Affected patients were advised to contact their financial institutions and to place fraud alerts on their credit bureau accounts, but were not offered any monitoring services by Hope Hospice. The provider has since retrained staff members, and is improving security and patient privacy practices, as well as investigating the incident.
Number of patients affected: 10,000,000
Not even the government is exempt from breach-related lawsuits. An anonymous HIPAA-covered entity in Southern California is suing 15 IRS agents for a March 11, 2011 “unlawful search and seizure” after the agents allegedly accessed and took medical records from 10 million Americans. The numbers are staggering: more than 60,000,000 records were thought to be stolen without cause, and the entity, referred to as John Doe Company, believes the 4th amendment was violated since no warrant or subpoena was authorized, and none of the records belonged to someone under any known investigation, criminal or otherwise.
John Doe Company is seeking $25,000 in compensatory damages “per violation per individual.” As of June 13, members of the U.S. House Committee on Energy and Commerce had requested the IRS answers three questions related to the incident, including IRS privacy obligations and the return of information by June 21. It is not clear if the IRS has responded.

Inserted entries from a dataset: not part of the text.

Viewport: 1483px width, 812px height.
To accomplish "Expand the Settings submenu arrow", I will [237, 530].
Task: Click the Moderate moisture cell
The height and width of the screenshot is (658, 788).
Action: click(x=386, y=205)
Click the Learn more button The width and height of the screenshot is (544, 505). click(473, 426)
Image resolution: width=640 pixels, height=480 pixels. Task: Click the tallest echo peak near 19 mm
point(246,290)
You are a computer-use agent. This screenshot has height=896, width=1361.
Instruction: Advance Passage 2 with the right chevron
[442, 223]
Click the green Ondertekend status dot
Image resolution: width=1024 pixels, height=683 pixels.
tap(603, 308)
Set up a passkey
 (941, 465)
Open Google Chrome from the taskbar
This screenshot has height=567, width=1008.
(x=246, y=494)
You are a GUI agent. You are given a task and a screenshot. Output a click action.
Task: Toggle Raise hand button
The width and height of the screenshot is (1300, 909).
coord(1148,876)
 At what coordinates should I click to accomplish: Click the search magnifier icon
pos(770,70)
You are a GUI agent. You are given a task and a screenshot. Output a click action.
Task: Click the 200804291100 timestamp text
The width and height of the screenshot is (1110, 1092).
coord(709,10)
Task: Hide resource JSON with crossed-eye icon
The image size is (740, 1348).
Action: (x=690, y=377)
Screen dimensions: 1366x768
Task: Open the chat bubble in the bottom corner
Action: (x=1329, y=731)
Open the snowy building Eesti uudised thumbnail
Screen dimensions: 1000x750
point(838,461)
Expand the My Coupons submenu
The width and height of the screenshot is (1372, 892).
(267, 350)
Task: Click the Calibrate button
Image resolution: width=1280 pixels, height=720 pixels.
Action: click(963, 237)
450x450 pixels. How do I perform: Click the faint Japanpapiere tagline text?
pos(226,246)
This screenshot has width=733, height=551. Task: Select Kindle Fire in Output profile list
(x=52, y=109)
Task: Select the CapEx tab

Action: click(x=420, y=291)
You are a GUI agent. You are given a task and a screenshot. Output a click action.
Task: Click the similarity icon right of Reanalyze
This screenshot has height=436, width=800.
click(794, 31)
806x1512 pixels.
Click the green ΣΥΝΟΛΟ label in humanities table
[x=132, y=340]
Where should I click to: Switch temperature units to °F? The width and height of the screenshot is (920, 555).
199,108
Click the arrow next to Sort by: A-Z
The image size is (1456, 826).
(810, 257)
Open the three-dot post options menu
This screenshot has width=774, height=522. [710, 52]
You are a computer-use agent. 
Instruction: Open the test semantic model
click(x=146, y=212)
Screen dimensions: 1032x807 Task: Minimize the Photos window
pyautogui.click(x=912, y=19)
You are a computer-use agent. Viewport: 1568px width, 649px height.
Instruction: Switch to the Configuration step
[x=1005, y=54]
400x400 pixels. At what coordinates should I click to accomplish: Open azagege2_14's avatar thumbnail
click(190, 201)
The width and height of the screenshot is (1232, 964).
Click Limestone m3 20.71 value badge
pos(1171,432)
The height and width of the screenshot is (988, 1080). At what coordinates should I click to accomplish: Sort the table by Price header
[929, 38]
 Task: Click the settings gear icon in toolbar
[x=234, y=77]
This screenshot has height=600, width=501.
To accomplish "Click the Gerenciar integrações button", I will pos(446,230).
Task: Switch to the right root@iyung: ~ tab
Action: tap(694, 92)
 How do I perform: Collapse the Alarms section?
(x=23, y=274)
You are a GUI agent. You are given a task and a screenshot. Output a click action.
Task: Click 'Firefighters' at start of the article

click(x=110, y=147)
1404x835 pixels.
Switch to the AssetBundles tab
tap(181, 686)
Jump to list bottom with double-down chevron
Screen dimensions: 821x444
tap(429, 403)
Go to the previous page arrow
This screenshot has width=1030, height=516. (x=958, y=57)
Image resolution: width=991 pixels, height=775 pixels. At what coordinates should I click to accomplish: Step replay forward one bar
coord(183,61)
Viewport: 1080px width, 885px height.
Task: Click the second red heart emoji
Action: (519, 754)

Number of patients affected: 2,400
While the HIPAA omnibus rule only came into effect in March, making subcontractors potentially liable for a data breach that occurs as a result of their employees or practices, there are plenty of past breaches that underscore exactly why the rule was created. Over the summer of 2012, a cleaning service employee stole records from 2,400 patients at River Falls Medical Clinic in River Falls, Wisconsin. The files, which have since been returned to the medical facility, were found in suspect Gordon A Eckes III”s home on November 28, and contained names, dates of birth, insurance information, account numbers, diagnosis codes, medical chart numbers, scheduling information, and Social Security numbers.
The documents were taken from a bin of files to be shredded, and the clinic promised to update its shredding procedures.